Cometas já eram assunto
quente, mas ficaram ainda
mais de duas semanas para cá,
após o registro de um sinal raro
em Júpiter: a marca de uma colisão (provavelmente de um cometa), a segunda em 15 anos.
Em 1994, telescópios viram o
planeta engolindo um cometa,
o Shoemaker-Levy 9, num espetáculo jamais visto até então.

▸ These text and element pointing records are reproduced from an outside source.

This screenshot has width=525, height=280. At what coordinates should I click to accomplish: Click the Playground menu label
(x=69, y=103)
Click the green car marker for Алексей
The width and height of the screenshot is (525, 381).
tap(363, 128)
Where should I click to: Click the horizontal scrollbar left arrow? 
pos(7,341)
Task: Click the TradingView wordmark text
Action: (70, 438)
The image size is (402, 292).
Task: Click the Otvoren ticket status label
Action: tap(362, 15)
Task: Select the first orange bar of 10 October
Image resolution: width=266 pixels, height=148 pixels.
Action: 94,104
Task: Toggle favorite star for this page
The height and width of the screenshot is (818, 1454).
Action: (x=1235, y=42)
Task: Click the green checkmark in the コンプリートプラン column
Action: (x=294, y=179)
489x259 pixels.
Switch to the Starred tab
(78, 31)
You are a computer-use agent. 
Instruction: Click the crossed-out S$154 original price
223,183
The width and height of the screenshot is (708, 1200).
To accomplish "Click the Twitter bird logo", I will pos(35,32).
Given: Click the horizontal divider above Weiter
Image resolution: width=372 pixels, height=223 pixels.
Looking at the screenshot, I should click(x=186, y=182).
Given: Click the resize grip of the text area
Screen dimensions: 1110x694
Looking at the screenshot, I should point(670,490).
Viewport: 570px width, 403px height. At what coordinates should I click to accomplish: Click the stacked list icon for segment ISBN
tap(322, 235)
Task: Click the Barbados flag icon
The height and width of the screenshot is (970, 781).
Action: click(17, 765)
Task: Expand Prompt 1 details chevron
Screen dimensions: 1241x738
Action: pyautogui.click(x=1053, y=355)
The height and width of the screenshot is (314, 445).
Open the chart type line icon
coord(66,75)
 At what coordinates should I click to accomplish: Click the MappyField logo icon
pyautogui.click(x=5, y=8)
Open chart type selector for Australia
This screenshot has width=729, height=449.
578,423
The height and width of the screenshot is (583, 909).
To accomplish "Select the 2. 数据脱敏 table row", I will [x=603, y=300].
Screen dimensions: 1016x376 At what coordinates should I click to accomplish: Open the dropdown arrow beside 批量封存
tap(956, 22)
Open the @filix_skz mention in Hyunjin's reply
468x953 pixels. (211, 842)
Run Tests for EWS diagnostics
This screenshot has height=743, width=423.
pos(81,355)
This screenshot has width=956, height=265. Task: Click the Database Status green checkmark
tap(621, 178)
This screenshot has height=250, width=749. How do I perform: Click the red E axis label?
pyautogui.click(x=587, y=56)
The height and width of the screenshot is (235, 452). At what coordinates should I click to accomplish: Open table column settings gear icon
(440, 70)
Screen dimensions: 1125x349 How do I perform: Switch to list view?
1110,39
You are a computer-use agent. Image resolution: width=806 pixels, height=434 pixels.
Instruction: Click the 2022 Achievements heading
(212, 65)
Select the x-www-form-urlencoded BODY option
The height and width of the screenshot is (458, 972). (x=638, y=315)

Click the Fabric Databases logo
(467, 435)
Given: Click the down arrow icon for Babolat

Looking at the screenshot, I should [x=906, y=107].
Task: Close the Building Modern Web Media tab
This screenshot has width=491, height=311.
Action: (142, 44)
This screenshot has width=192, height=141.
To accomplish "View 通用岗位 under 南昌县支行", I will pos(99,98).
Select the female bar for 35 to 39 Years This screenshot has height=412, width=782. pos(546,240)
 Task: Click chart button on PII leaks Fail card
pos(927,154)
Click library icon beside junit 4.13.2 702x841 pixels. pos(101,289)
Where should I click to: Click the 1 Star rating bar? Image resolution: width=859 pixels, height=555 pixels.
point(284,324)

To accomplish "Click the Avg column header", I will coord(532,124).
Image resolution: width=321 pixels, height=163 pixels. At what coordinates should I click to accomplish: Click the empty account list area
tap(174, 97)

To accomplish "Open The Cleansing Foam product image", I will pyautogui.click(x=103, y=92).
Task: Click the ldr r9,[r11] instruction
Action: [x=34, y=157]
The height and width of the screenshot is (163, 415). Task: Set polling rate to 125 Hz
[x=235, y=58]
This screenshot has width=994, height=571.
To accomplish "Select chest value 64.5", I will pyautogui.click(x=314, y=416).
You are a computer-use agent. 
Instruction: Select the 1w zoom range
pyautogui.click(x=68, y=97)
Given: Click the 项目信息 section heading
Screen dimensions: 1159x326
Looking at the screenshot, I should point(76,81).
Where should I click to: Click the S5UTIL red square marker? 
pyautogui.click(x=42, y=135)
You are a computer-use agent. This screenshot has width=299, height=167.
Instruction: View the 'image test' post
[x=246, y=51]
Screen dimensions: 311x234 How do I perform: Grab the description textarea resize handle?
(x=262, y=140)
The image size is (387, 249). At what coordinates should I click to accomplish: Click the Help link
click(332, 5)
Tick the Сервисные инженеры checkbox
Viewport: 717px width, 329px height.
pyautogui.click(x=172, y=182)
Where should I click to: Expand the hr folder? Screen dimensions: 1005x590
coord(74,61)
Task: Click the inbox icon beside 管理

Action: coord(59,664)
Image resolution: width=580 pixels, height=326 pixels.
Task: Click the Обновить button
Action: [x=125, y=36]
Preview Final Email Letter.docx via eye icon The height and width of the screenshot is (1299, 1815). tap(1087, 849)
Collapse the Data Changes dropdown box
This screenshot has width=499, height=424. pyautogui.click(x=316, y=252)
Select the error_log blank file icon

"Foi uma surpresa", diz Fernández, professor da Universidade da República, de Montevidéu. "Como Júpiter é muito
maciço, colisões de cometas
são mesmo mais frequentes lá
do que na Terra. Mas estimativas considerando a população
de cometas indicavam que um
choque desses ocorreria só a
cada mil ou 10 mil anos."
Choques como esse ocorrem
quando cometas mergulham
desde lugares distantes como o
cinturão de Kuiper (região orbital de Plutão) na direção do
Sol. Outro lugar de onde muitos cometas vêm é a nuvem de
Oort, uma região esférica que
engloba todo o Sistema Solar.
Abalo gravitacional
Para saber que tipo de perturbação tira cometas da região
de Oort e os injeta no Sistema
Solar interior, Marc Fouchard,
do Observatório de Paris, tem
feito simulações de computador. Uma delas indica que a
"maré galáctica" -efeito da
gravidade da Via Láctea nos
corpos em seu interior- provoca isso. E a nuvem de Oort também é perturbada pela passagem de estrelas perto do Sol.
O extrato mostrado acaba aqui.